Activity:
Search the entries below for "The height and". Give that line and all the lines after it again, exactly, through the last, without pictures.

(Stored items)
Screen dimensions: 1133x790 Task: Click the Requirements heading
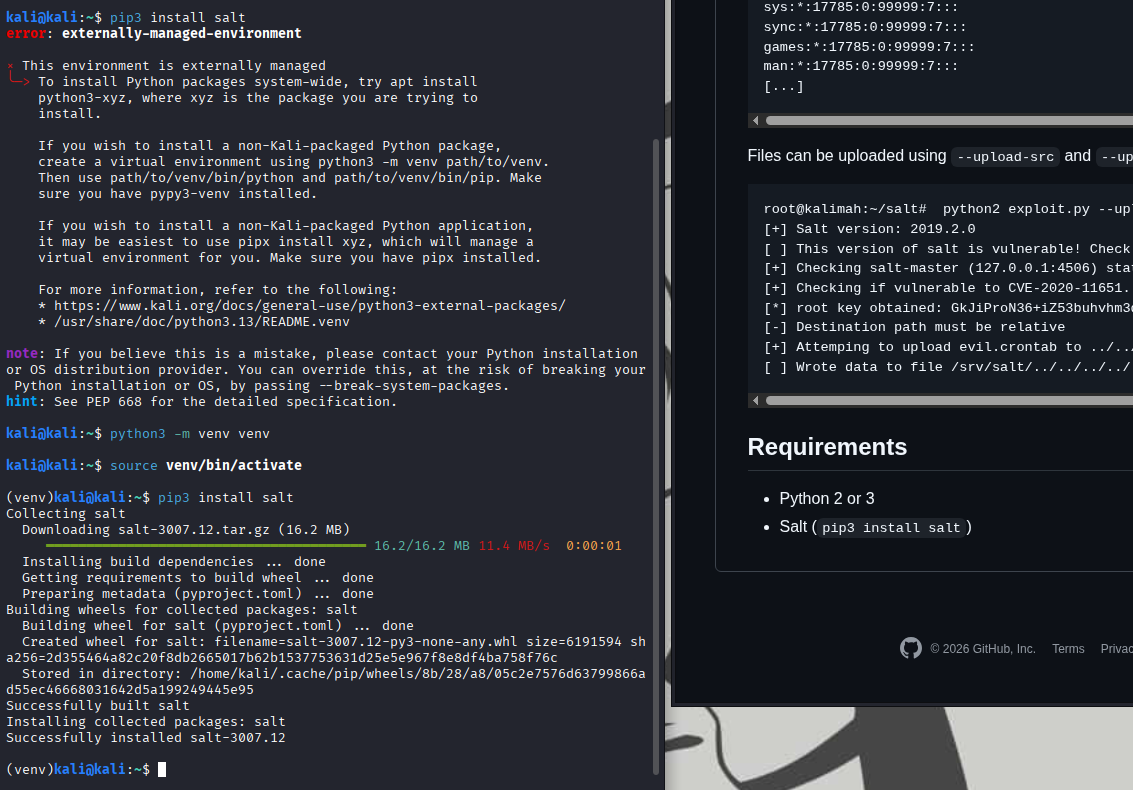[827, 446]

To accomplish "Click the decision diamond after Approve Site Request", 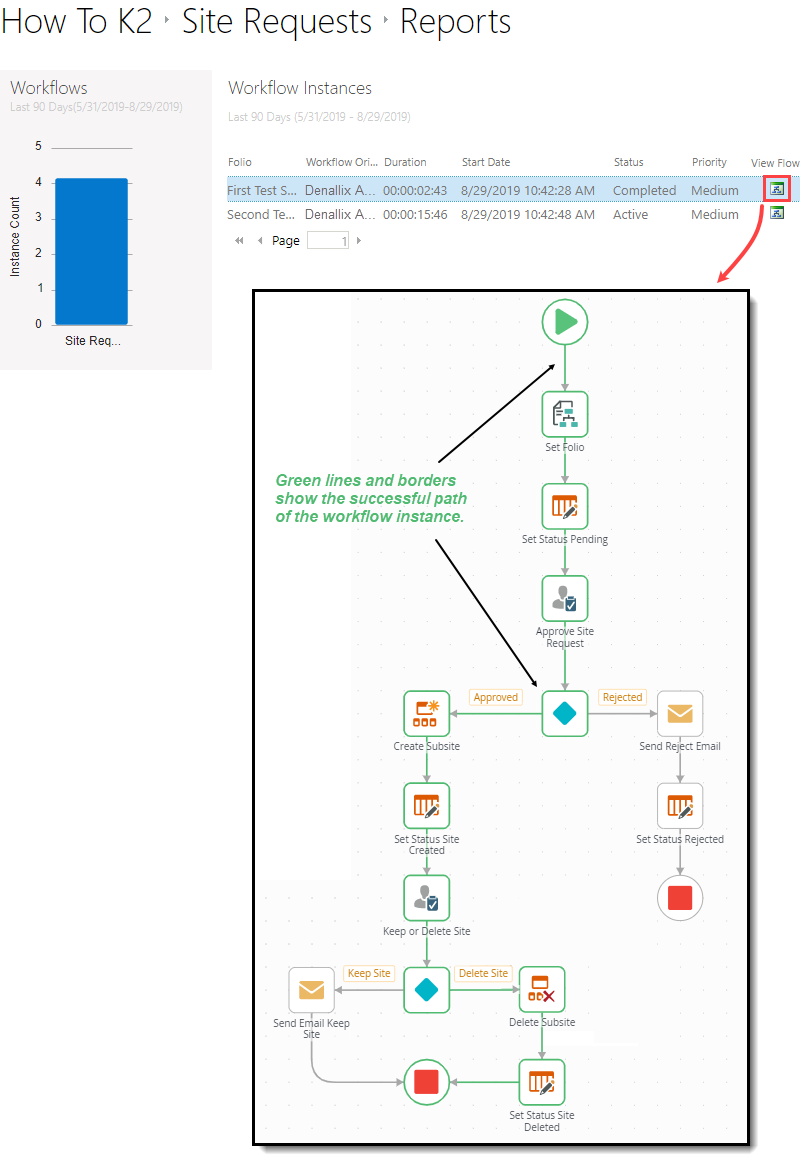I will [x=564, y=713].
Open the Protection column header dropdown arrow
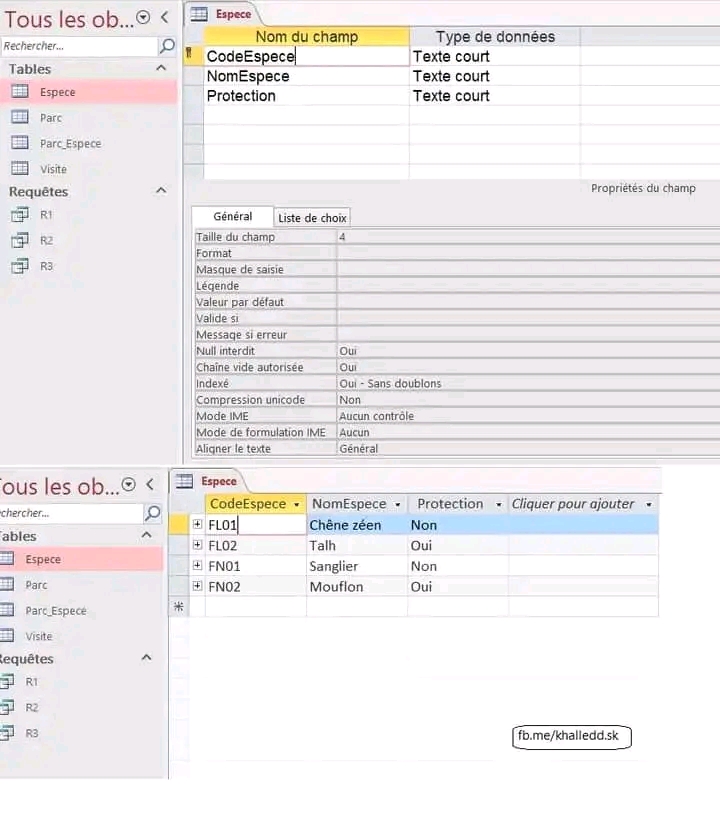Image resolution: width=720 pixels, height=828 pixels. coord(497,505)
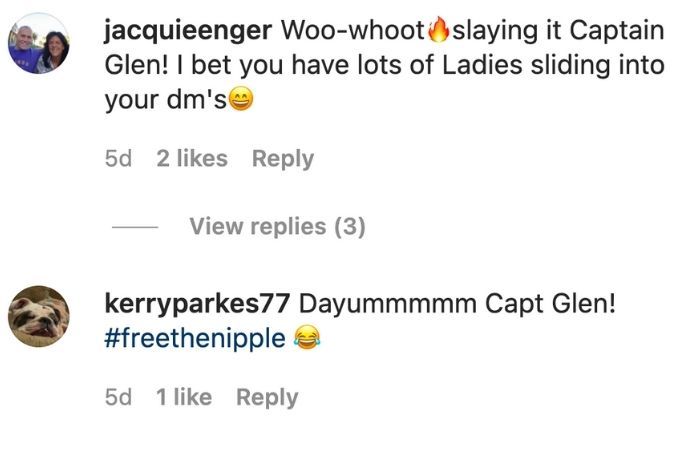
Task: Click the 5d timestamp on jacquieenger's comment
Action: pos(118,158)
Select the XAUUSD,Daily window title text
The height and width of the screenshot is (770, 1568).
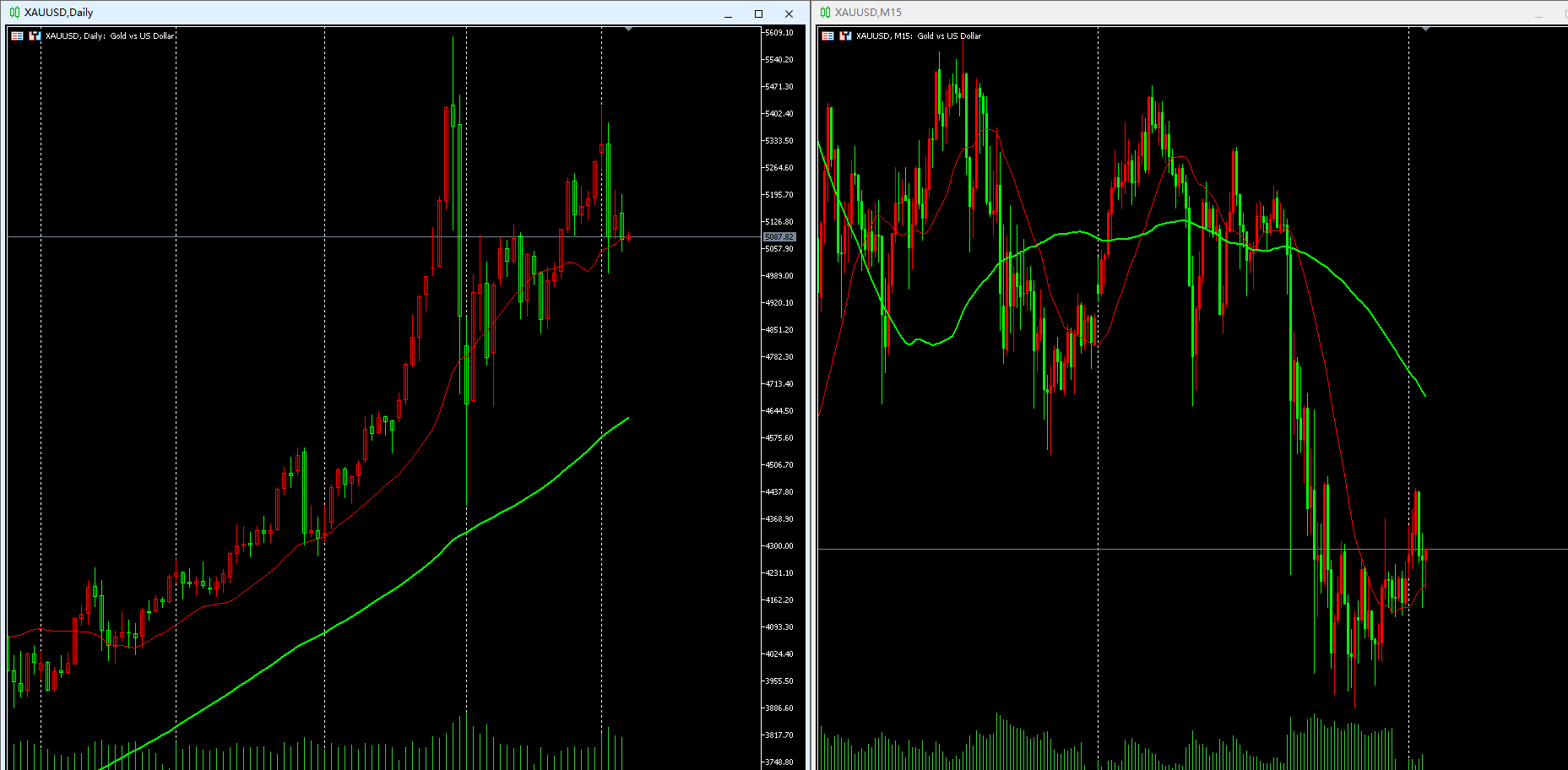tap(58, 13)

Response area:
The height and width of the screenshot is (770, 1568).
tap(58, 13)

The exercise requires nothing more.